As organisations dedicated to combating sexual and gender-based violence, we needed you to put numbers to your commitments, in terms of money and time-frames. Promises about “strengthening” responses, and “addressing” backlogs, are not new. We needed to hear exactly how the state will do this, and by when.

We welcome your announcement that more sexual offences courts will be rolled out, because we believe that specialised services are the only way to improve conviction rates. However, we know that there are still no norms and standards for these courts in the form of regulations, and that without those, the services will not be provided uniformly, or at all. We also know that the Department of Justice will have to close more than 87 courts over the next three years due to budget constraints.

We note your commitment to allocate resources to the “national machinery”, to implement a plan. We assume this refers to the National Strategic Plan (NSP) on Gender-Based Violence and Femicide, led by the Department of Women, Youth, and People with Disabilities (DWYPD). If that is the case, it means the political priorities of the state remain elsewhere, because the DWYPD, in its various iterations over the last 10 years, has never managed to achieve any significant impact in the lives of the people it exists to serve. We also remind you of the statements made by DWYPD on 3 September 2019 that the NSP has no budget allocated to it in this current financial year. An NSP without resources for implementation, is futile.

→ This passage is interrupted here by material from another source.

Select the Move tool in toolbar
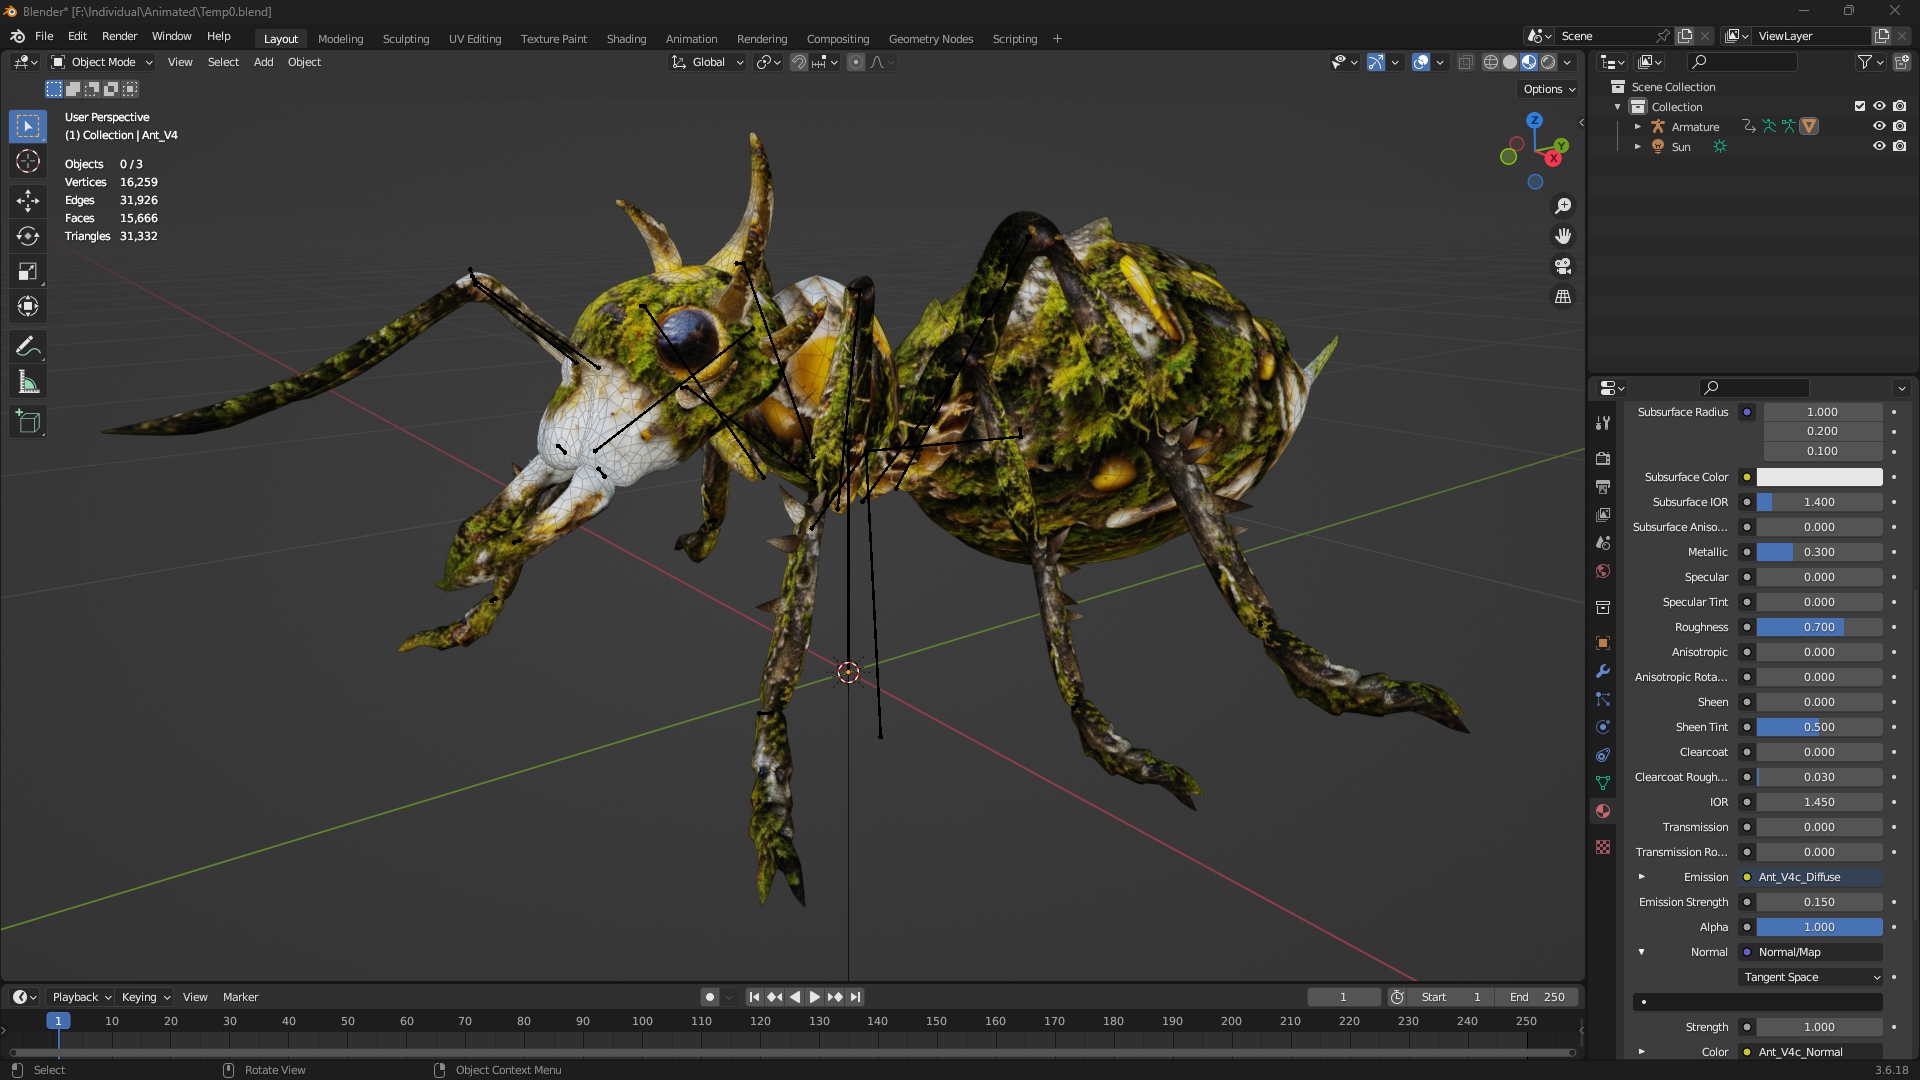Viewport: 1920px width, 1080px height. [28, 200]
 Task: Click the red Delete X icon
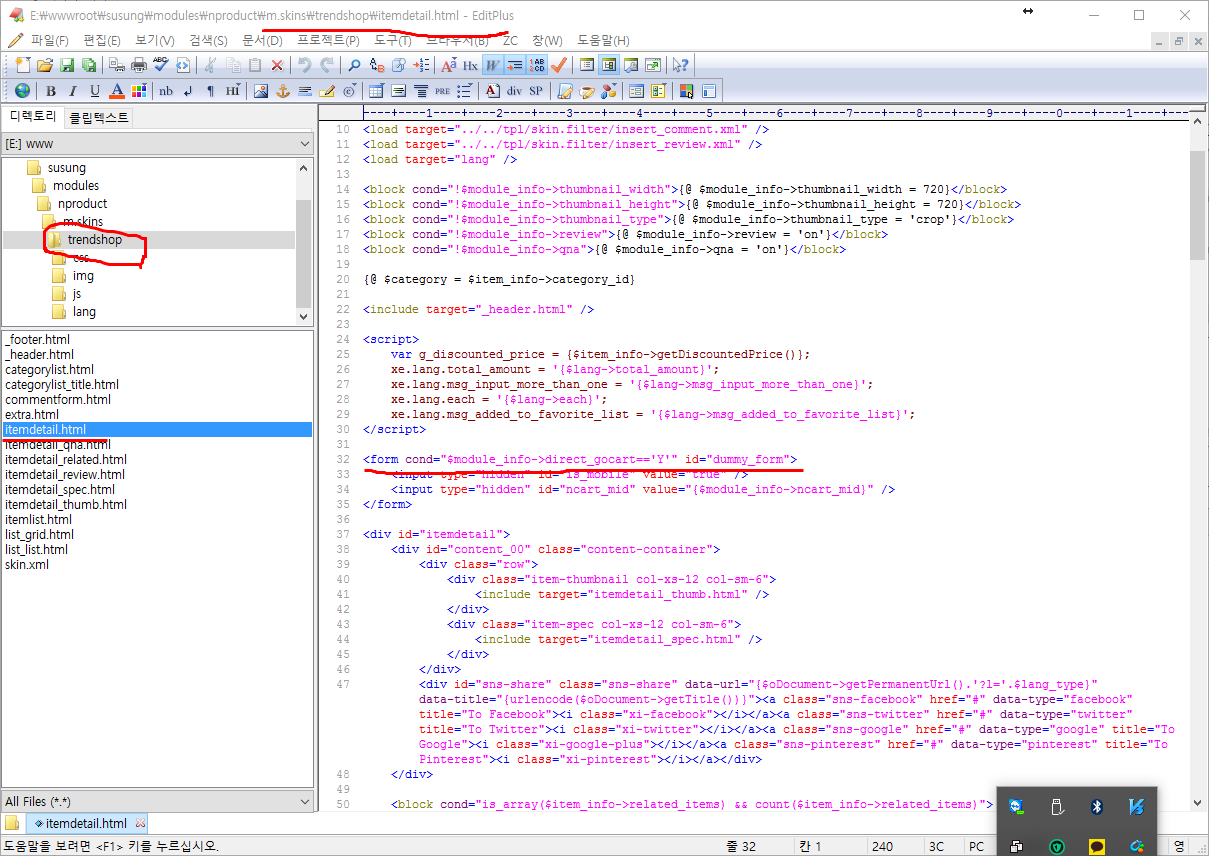click(278, 65)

We needed you to commit to properly funding and resourcing the specialised services that give survivors a fighting chance at justice, healing, and bearing the psycho-social cost to women and children who live in fear and constantly feel unsafe. Thuthuzela Care Centres, shelters, rape kits, FCS units – the only way to strengthen these is to invest.

We note your announcement that Parliament will debate emergency interventions, and we commit ourselves to once again sharing our knowledge and experience with the state, as we have done countless times, about what those priorities should be. But until such time as your promises and interventions are backed by resources, they will remain meaningless.

Please write back to us, and respond to what we have raised. MC

Shukumisa is a coalition made up of more than 80 NGOs, community-based organisations, research institutions and legal services. Our members work with adults; children; people with disabilities; sex workers; the lesbian, gay, bisexual, transgender, gender non-conforming and intersex communities; and other key populations. Our mission is to ensure that South Africa takes the problem of sexual violence seriously, as evidenced by well-crafted, well-implemented legislation derived from broad-based public participation processes.